Various research works on tone mapping have so far been done [1–9]. Many of these are focused on compression techniques or quality of tone mapped images. Unlike these research works, our method proposes to reduce resources such as computational and memory cost during a TMO.

In general, reducing computational and memory cost is an important issue in image processing. HDR images are generally expressed in floating-point data formats such as the OpenEXR [10] and the RGBE [11]. Because of this, a TMO is executed with floating-point arithmetic, and it requires large computational and memory cost. Specifically, embedded systems often have only limited resources: low-memory or low-performance processor without a floating-point unit (FPU). Furthermore, real-time processing, such as an HDR video, requires speeding-up or parallelization of computing. For these reasons, reducing computational and memory cost regarding a TMO is an important issue.

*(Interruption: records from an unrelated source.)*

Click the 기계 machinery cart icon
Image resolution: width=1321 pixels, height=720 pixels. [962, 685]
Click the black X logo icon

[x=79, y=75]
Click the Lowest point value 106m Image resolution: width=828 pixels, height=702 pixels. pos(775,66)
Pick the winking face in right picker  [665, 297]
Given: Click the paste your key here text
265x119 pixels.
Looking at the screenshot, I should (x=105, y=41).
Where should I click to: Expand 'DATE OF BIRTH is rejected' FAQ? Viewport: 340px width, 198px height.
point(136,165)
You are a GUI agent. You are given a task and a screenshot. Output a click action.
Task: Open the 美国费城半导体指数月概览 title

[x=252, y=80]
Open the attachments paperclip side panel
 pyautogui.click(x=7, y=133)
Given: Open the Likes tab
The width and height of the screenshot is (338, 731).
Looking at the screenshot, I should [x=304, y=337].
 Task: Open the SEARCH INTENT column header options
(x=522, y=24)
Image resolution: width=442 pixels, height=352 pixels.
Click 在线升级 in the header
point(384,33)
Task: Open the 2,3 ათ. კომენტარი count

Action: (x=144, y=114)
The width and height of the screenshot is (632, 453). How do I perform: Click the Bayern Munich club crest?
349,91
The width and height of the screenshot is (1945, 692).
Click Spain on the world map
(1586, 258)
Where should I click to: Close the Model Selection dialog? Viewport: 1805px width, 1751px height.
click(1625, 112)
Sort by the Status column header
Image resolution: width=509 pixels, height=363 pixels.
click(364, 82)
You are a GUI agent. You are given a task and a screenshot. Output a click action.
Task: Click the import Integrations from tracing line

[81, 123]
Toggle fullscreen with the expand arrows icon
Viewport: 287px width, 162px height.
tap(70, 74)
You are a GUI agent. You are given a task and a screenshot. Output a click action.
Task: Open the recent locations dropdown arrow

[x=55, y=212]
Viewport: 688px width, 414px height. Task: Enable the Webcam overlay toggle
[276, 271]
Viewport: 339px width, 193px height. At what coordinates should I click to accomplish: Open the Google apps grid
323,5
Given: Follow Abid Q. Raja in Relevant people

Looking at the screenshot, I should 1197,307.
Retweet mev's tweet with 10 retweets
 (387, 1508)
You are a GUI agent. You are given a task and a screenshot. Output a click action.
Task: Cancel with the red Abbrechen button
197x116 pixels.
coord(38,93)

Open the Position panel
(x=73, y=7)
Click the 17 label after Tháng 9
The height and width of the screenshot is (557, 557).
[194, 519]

To reduce the computational cost, fixed-point arithmetic is effective. Fixed-point arithmetic is often utilized in image processing and embedded systems because of the advantages such as low-power consumption, the small circuit size and high-speed computing [12–16]. However, executing a TMO with fixed-point arithmetic is difficult due to the wide range value of HDR images. On the other hand, fast tone mapping functions were proposed in [17–20]. The authors in [17, 18] focus on speeding up of the trilateral filter-based HDR tone mapping technique. However, it still takes a long time for processing because the trilateral filter-based technique itself is heavy. In [19, 20], visibility and contrast are simply controlled with a single parameter. Nevertheless, it does not directly contribute to reducing resources, and tone mapping functions for this approach is limited to a specific one. Moreover, the tone mapping function is only one process out of many processes in a TMO. The proposed method considers the whole process of a TMO, and focuses on global tone mapping [1, 2].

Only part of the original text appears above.